Médéa
Profession : vendeur de « chic » !
Nouvelle culture, nouvelles coutumes issues de la dégradation du pouvoir d’achat : des consommateurs d’une nouvelle variété de tabac à chiquer, la chemma locale, s’approvisionnent, à Médéa du moins, au niveau de Bab Laqouas, non pas par boîte ou par paquet même si cela s’opère également mais en vrac, par centaines de grammes.

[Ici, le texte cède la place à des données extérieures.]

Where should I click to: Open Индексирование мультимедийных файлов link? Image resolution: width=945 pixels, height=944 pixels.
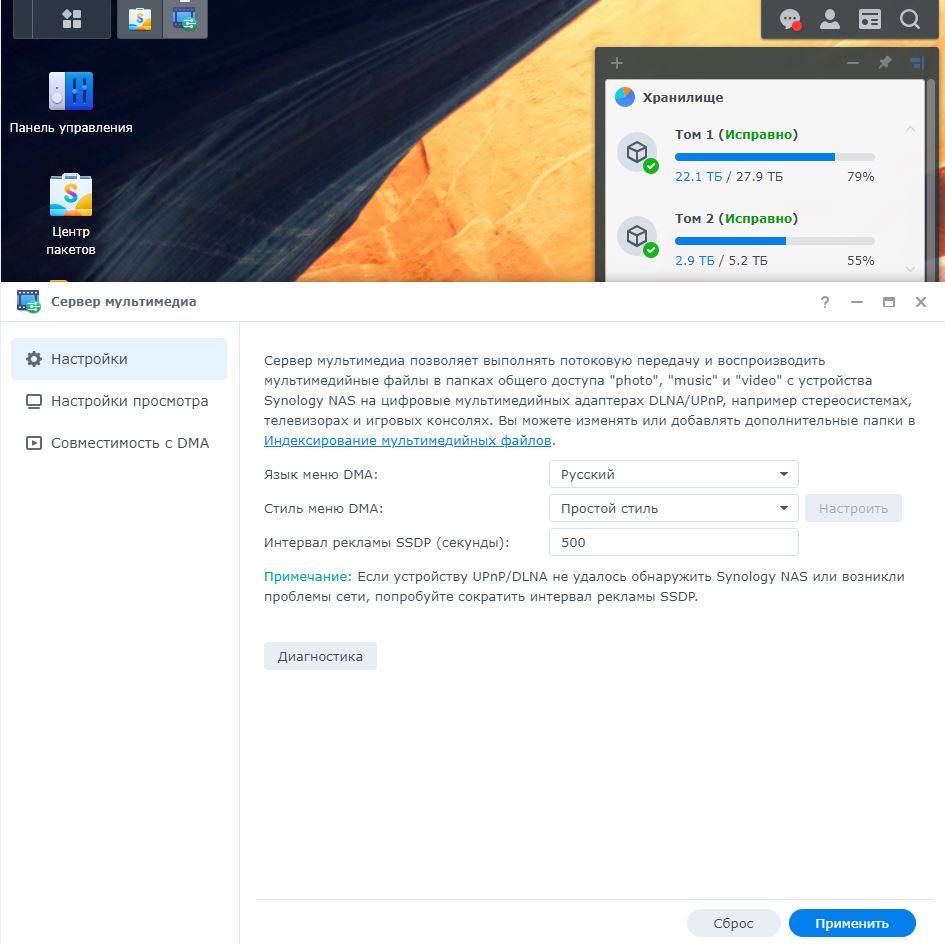pos(407,440)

Cette nouvelle substance ou drogue, c’est selon, est produite à partir d’un plant de vigne, le zerdjoun, très répandu à Aïn Oussera selon un des producteurs commerçants. M. Missoum, 45 ans, s’adonne à ce commerce depuis quelque 18 mois, lorsque l’organisme étatique employeur a mis fin à son contrat de veilleur de nuit. « Où dois-je aller pour trouver du travail et subvenir aux besoins de mes trois enfants ? » Tête recouverte d’un turban, signe vestimentaire des gens de l’intérieur (il est originaire de Ouezra, commune voisine de Médéa), son visage est sillonné de rides illustrant le climat rude et le caractère austère, vieillissant davantage le bonhomme dont le regard, méfiant au départ, se détend au fil de la discussion jusqu’à offrir un sourire permanent et qui ne disparaîtra point, affirmant ainsi le caractère hospitalier de l’Algérien et qui n’hésite pas à vous inviter à prendre un café alors qu’il est totalement démuni. Un flux régulier de consommateurs ainsi que des adolescents, des agents de l’ordre public, des citoyens habitués à cette substance accomplissent cet achat machinalement et s’étonnent de notre intéressement. Une vieille personne, très au fait de la fluctuation de la monnaie locale et de sa dévalorisation, louera cette drogue : « Plus le pouvoir d’achat est en diminution et plus le citoyen cherchera refuge dans des palliatifs qu’il imaginera lui-même, et ne lui parlez surtout pas de morale. Dans cette région du Titteri, on s’adonne à la chemma trois fois moins chère que la vraie comme on aspire de la colle dans les grandes villes à défaut de drogue dure. C’est le mal-vivre ! » Missoum aurait préféré trouver un travail stable et se dit prêt à « émigrer » à Alger au lieu de se faire 100 dinars de bénéfice par jour. Cette chemma des pauvres est achetée à 50 DA le kilo chez le producteur pour être revendue à 80 DA. Son étal est enrichi par la vente « additionnelle » de friperie étalée à même le trottoir. Il reste à savoir si l’accoutumance à cette prise d’un nouveau genre n’est pas plus dangereuse que celle à laquelle nombre d’Algériens, surtout de lacampagne, sont habitués.